I should have known, they want the “hub,” the mileage, for just about everything. “I'm in the dock over at SLS. I guess I'll swing back by when I'm unloaded,” I said, then added, “I know I won't be able to put the sticker on yet, it being so cold.” I've done this before.

“Oh, yes we can,” returned the dude, “We have to put it on for you.”

This was new, but it didn't surprise me. “How long will it take?” I asked. The guy tossed his head as if to say, “No time at all.”

I felt apprehensive on my way back to the truck. There was no hurry to get the sticker, there's a general extension until March, and I wasn't sure that I wanted to mess with it that day, with a three and a half hour drive back to Plainfield once I got unloaded. Sears, where I was delivering, takes an hour lunch at 11:30 so I resolved that if I beat that then I would go get the sticker. I was pleased to see my trailer sink under the weight of the clamp truck as I approached my rig. They were at work unloading me; good.

I beat the lunch break by 15 minutes so after checking out I pulled across the street to the terminal. I went up to the parts desk with my Service Request completely filled out. The parts guy clattered around on his keyboard a little, then said, “Whaaat the fuuuuck?” He clattered around some more then looked at me and said, “You've got three B-Serv's pending and then double everything they're going to do listed here!?” I explained the situation and he said, “OK, give me a minute.”

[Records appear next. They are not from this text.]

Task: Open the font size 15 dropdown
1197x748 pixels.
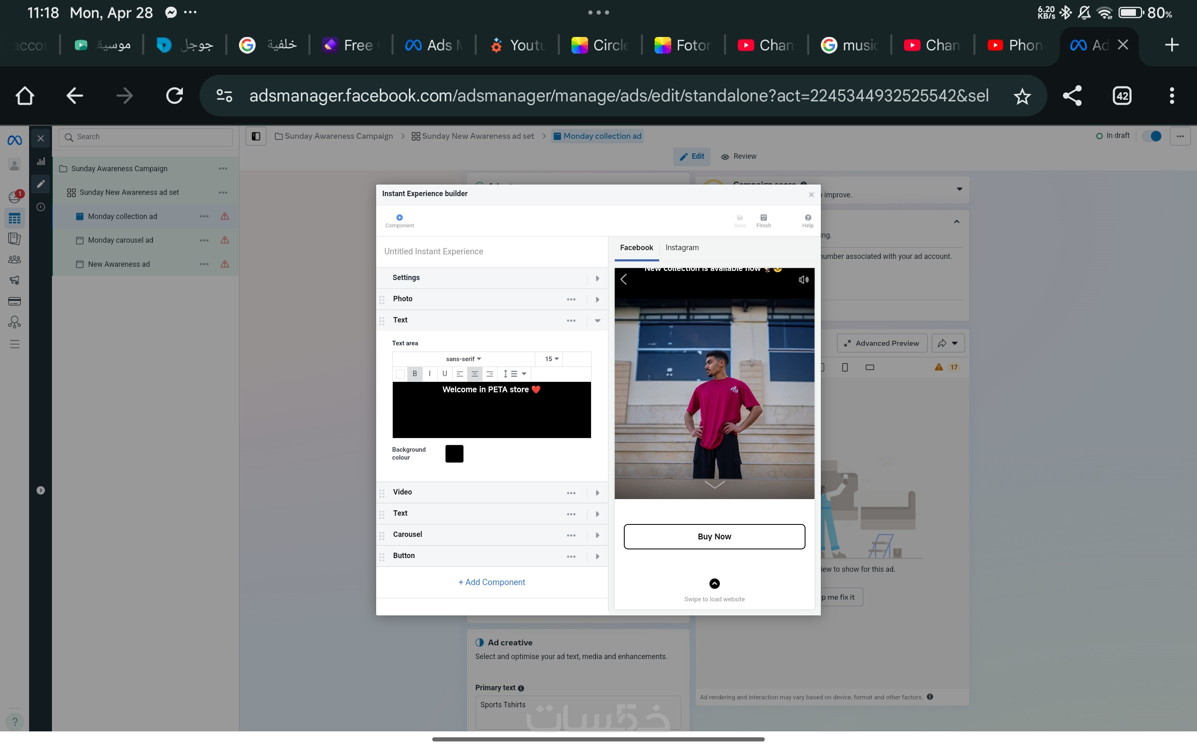Action: (551, 359)
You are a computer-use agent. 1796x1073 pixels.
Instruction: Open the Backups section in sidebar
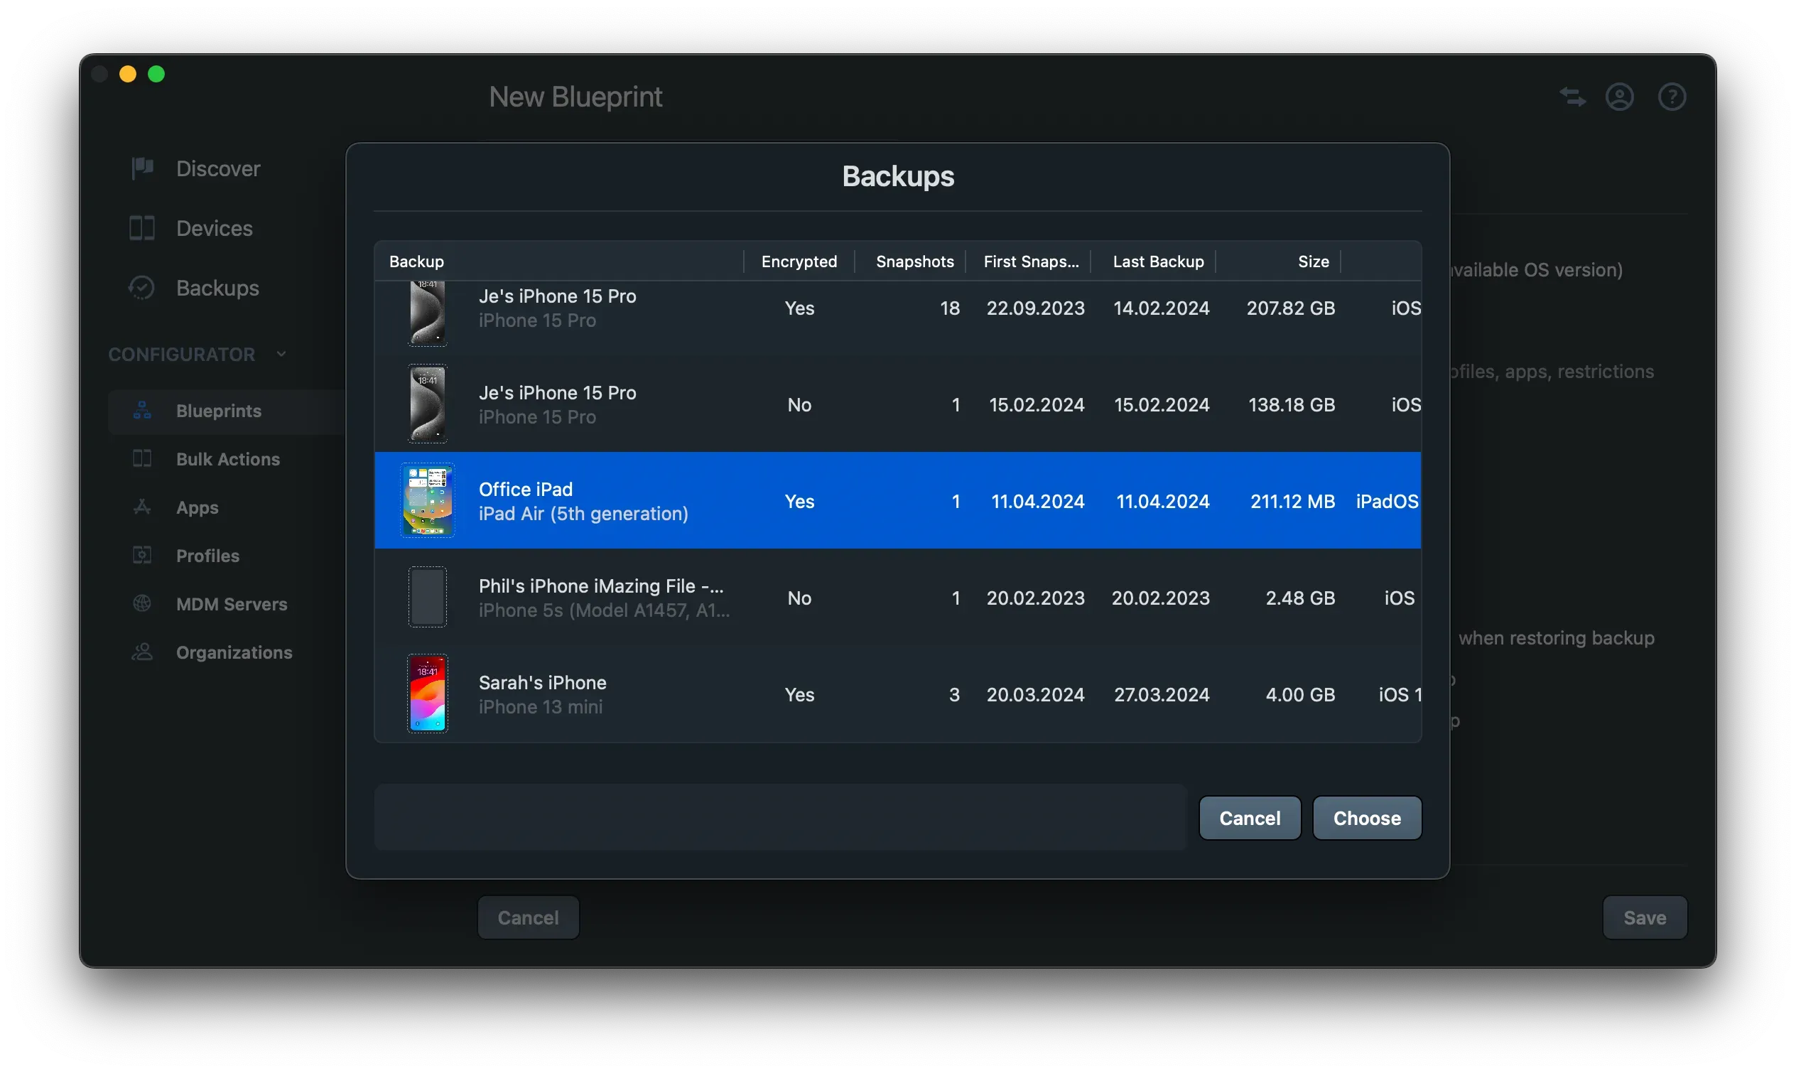coord(217,288)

To make an already overlong story shorter it took an hour, much clattering on the keyboard and several phone calls before the guy finally told me to get lost, that I wasn't going to get my pretty new sticker that day. It's a good thing it wasn't February 28th or I'd have had to stay until who knows when the problem would be resolved. I don't know, I used to put the sticker on myself, once upon a time.

While I was waiting a driver came up with an empty jug looking for some windshield washing fluid. He was made to fill out a Service Request Form. The poor guy had to go back out to his truck to get his hub. After the driver finally had his fluid the parts guy wadded up the Service Request and threw it in the trash. If anything was entered into the computer I didn't catch it.